Media agencies: AANA's 'blanket approach' to contracts unworkable

Arvind Hickman
By Arvind Hickman | 31 October 2016
 
Media agencies doubt a blanket approach to contracts will work.

Media agencies are considering their position over media guidelines released by the Australian Association of National Advertisers with several indicating the 52-page contracts aren’t workable.

The Media Federation of Australia is combing over the 52-page document before issuing a statement on how it will proceeds but other media agency executives have told AdNews they are surprised they weren’t consulted during the process and that a one-size-fits-all approach would not work or be desirable to clients.

Dentsu Aegis Network CEO Simon Ryan tells AdNews he found it “very weird” the AANA didn’t collaborate with media agencies drafting the guidelines. “It needs to be a collaborative approach between advertisers and their agencies,” Ryan tells AdNews.

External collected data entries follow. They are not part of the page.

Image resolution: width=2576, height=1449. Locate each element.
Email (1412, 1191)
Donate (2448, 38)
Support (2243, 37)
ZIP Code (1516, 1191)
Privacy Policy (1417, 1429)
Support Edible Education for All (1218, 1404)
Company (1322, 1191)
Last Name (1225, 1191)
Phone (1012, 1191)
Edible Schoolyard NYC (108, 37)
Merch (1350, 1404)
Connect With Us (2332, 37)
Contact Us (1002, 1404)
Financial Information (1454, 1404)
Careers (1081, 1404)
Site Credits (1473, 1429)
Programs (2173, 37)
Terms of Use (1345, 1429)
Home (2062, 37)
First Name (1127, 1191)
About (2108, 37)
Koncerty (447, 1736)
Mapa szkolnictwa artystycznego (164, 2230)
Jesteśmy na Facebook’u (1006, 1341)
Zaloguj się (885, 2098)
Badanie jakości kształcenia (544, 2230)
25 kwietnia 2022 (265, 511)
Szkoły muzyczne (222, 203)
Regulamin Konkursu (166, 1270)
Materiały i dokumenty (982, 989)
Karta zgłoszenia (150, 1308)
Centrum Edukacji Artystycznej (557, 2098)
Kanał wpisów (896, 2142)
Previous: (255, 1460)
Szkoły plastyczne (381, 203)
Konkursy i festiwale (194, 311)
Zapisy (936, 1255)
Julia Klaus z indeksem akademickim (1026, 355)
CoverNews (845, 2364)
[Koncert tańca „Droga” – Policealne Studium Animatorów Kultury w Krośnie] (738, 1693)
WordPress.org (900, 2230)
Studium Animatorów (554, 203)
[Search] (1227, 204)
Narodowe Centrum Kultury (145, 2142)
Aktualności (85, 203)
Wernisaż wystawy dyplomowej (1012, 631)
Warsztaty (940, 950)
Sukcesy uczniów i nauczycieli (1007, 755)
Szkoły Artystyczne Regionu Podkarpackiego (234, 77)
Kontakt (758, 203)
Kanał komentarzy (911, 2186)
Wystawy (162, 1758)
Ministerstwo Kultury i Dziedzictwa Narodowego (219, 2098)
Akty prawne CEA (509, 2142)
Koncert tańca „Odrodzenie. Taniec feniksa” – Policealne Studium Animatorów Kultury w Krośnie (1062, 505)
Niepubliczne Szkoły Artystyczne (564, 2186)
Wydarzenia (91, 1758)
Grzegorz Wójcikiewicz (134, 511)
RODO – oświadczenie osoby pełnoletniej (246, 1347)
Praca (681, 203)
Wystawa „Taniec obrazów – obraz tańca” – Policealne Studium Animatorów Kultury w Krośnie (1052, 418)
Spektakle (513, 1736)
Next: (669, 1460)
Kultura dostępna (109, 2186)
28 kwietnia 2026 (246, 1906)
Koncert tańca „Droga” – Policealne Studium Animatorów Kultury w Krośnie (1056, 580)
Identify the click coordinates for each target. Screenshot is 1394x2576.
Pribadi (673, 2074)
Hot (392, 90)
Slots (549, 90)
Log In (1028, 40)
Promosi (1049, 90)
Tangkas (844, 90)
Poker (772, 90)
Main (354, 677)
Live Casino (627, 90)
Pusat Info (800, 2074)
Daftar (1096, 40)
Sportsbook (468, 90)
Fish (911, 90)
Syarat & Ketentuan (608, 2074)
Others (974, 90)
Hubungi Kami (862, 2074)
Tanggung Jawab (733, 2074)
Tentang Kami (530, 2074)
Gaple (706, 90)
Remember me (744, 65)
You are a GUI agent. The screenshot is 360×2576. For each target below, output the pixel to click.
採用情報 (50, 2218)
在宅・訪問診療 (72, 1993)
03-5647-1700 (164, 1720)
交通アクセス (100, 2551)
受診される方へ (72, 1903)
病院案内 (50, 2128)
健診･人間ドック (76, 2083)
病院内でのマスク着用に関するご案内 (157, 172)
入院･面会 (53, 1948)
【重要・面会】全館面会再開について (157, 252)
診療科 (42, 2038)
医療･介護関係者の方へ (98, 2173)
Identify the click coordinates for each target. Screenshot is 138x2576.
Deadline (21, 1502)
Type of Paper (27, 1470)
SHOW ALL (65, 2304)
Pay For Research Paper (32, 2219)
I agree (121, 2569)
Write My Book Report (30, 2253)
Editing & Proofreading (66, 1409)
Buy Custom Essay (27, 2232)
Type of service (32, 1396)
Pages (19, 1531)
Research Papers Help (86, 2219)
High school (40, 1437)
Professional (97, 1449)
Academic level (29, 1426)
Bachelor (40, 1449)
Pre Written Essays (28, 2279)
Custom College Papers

“They’ve taken a view it’s a blanket thing, but every agency and every client has different contracts. No one has a blanket contract, every client has a bespoke contract with their agency around fees, rates, value, data, depth of services. I just think it’s up to the agency and their client to work out their contract.”

Ryan says that Dentsu Aegis Network agencies will continue on the same path and that “our clients are very happy with the contracts they’ve got. If not, they wouldn’t stay with us.”

A media agency boss, who wished to remain anonymous, tells AdNews “I’d be very surprised if clients want that”, explaining that every client is different and has different requirements that are written into contracts.

Another media executive says that if agencies followed the media contract template to the dot, it left them virtually no room to make money, particularly in an environment where advertisers are screwing down costs to near unsustainable levels.

For example, some clients are happy to allow media agencies to make an undisclosed margin on programmatically traded digital inventory because they realise the benefit of holding groups buying it cheaper in bulk. It may be preferential for clients to receive inventory at a guaranteed rate and for agencies to absorb the risk.

Media agency groups are discussing the proposal internally this week while the Media Federation of Australia’s legal team will go through the 52-page document before issuing a response.